Your assignment:
Each record that follows is to be reproduced character for character, pictures excepted.

+++ Information

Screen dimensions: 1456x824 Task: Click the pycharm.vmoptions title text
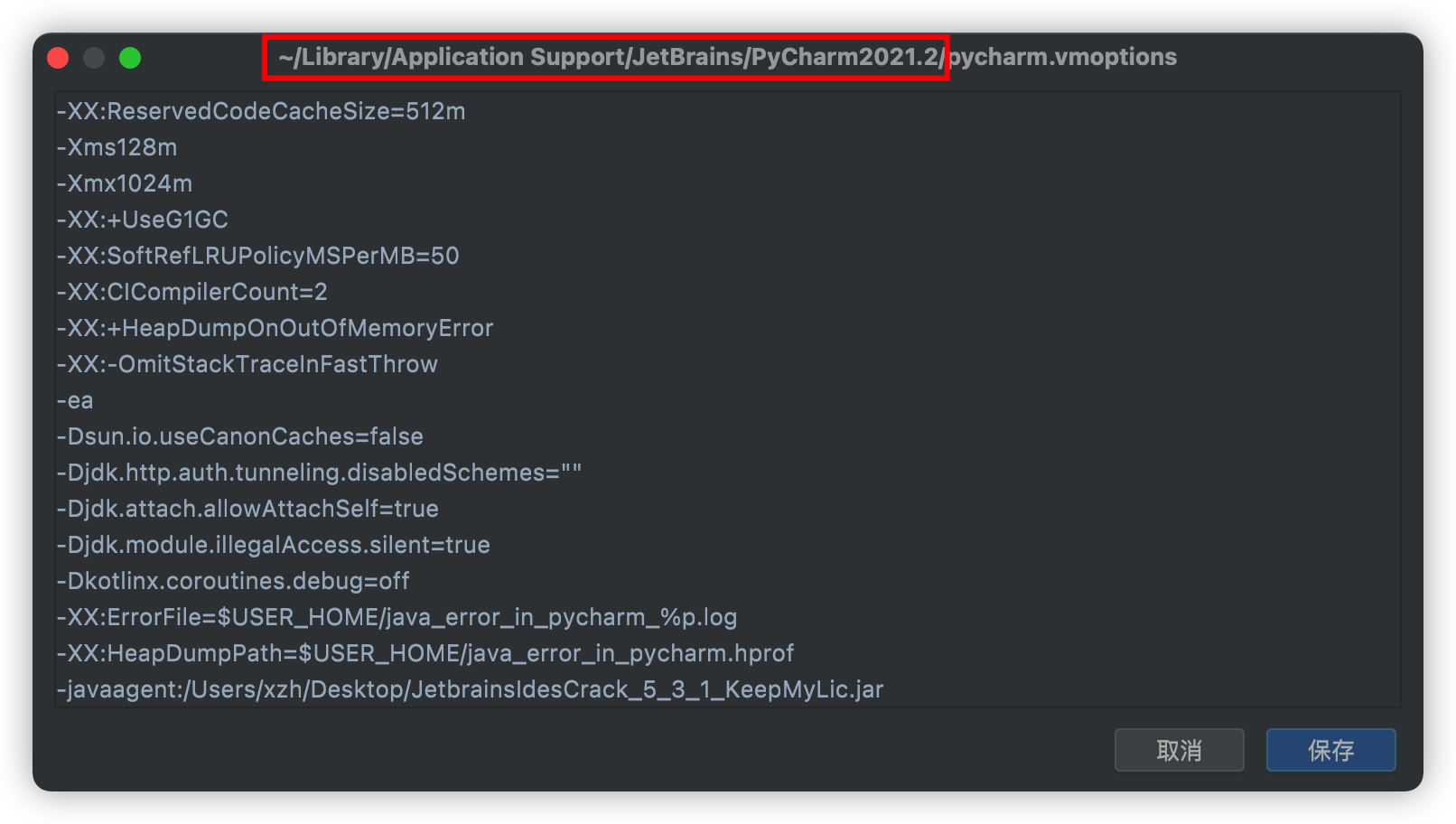pyautogui.click(x=1063, y=57)
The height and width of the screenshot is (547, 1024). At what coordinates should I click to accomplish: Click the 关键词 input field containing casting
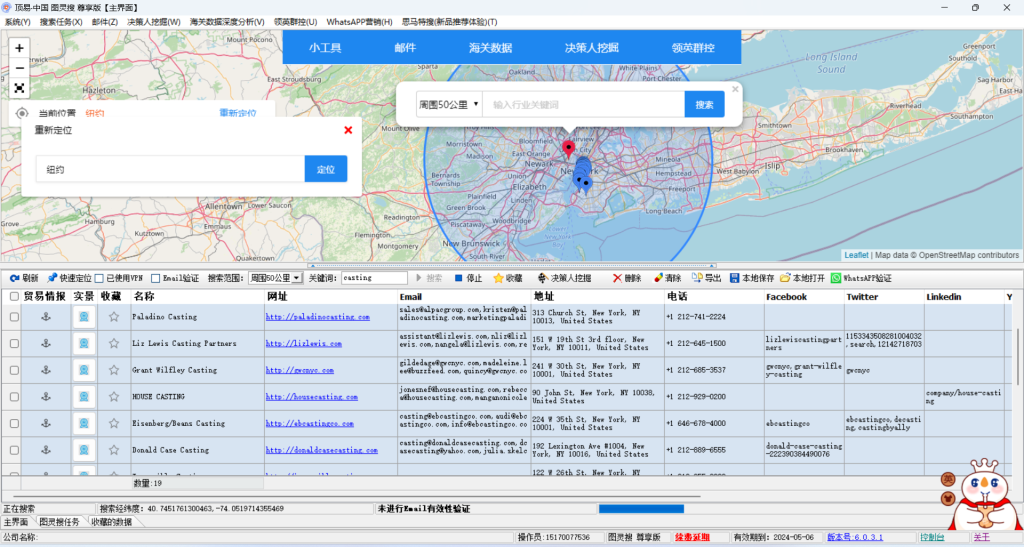(373, 278)
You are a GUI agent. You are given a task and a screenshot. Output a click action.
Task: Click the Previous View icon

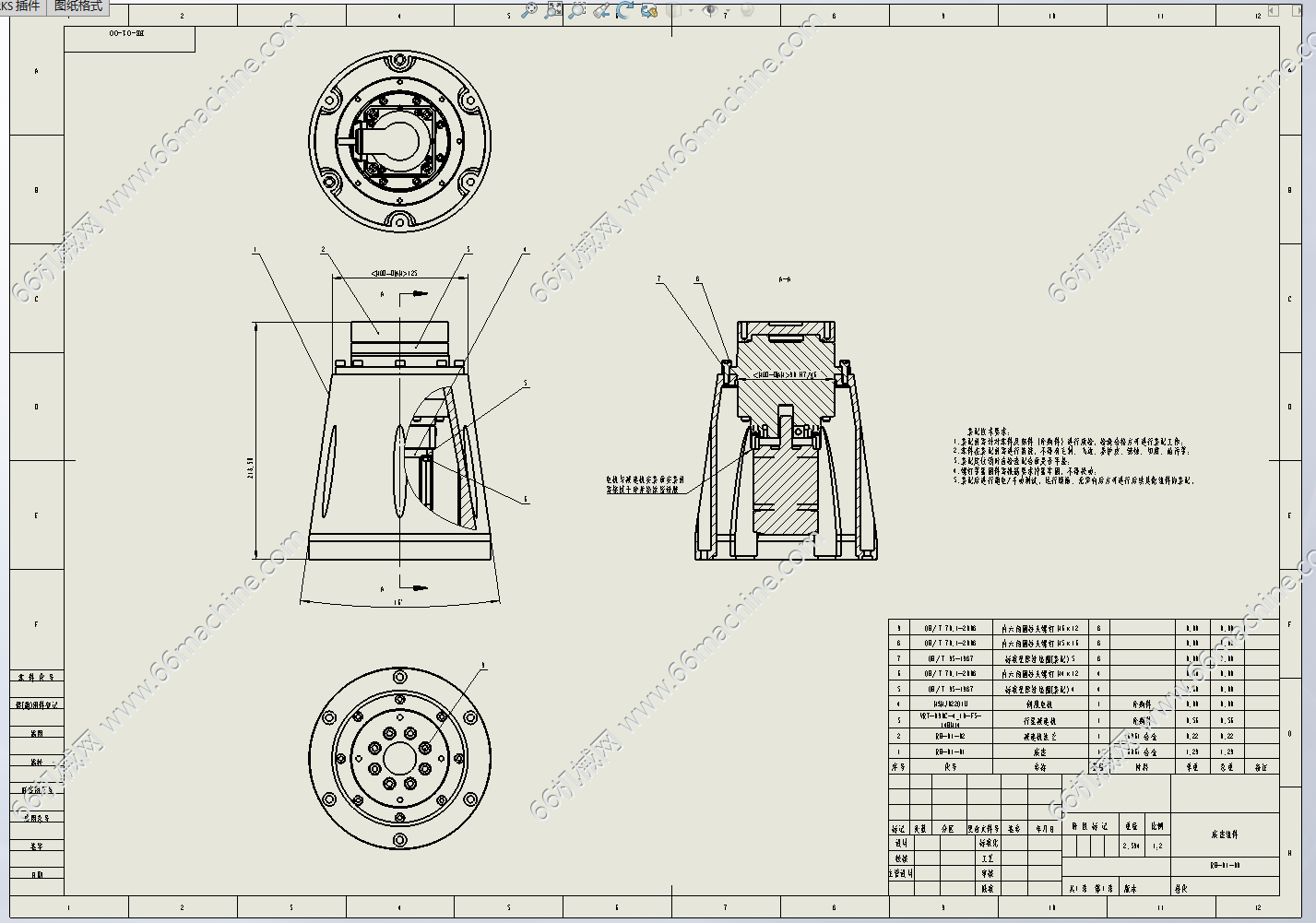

++++++

Written reply:
Screen dimensions: 1456x824 Task: Click the pycharm.vmoptions title text
pyautogui.click(x=1063, y=57)
The height and width of the screenshot is (547, 1024). At what coordinates should I click to accomplish: Click the 关键词 input field containing casting
(373, 278)
You are a GUI agent. You are given a task and a screenshot. Output a click action.
Task: Click the Previous View icon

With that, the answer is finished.